女人的直觉不会这么准吧,虽然明知道麦丫是瞎说的,可是我依然心跳加速。
“怎么可能。我不是那样的人。”
“我怎么知道,男人没一个好东西,都是下半身思考的动物。”
我看了看他:“你是不是被男人甩过,所以你才对男人一副深仇大恨的样子。还是说你根本就是个百合。”
麦丫拿起手机奔着我就打了过来,我一把接住:“哎,你个败家玩意,手机不要了。”
“几个手机我还是买得起的。”麦丫哼哼了一声:“上车。”
“你要干啥?很晚了,我要回家睡觉。”
“心情不好,去发泄一下。”麦丫重复了一句:“上车。”
我不知道她什么意思,只好打开车门坐了上去,这一瞬间麦丫一脚油门,车子宛如离弦的箭直直的冲了出去。
我心脏都要提了起来:“慢点。”麦丫一脸的兴奋,车子不停的加速。我死死的握住扶手,感觉呼吸都要静止在了此刻。

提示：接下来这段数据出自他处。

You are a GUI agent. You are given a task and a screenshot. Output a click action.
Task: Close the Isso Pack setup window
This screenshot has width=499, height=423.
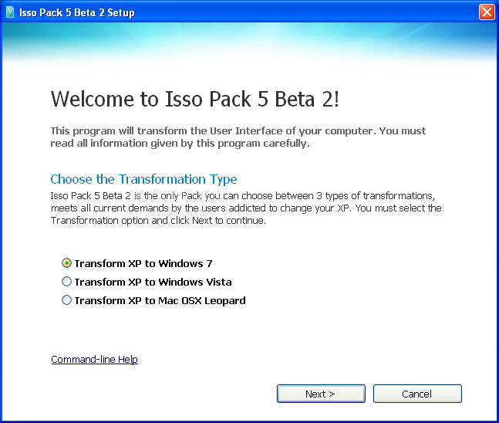coord(487,12)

片刻以后,车速渐渐的慢了下来,前方横七竖八的停着十多台车子,一些男男女女聚集在一起,在说着什么。
麦丫按了一下喇叭,那些人急忙的走了过来:“麦姐来了。”
麦丫打开车门,很是霸气的走了下去:“怎么就你们几个人呢?”
其中一个蹲在车顶抽完的小子说道:“阿泽他们有点事情没来。”他看着我说道:“麦姐,带的人是谁呀?不会是你的男人吧。”
“少特么废话。”麦丫皱着眉头不满的呵斥了一句:“玩玩。”
那小子从车顶上蹦了下来,一把将旁边的那个女的搂住,眼神不易察觉的从我的脸上扫过:“麦姐,想怎么玩?”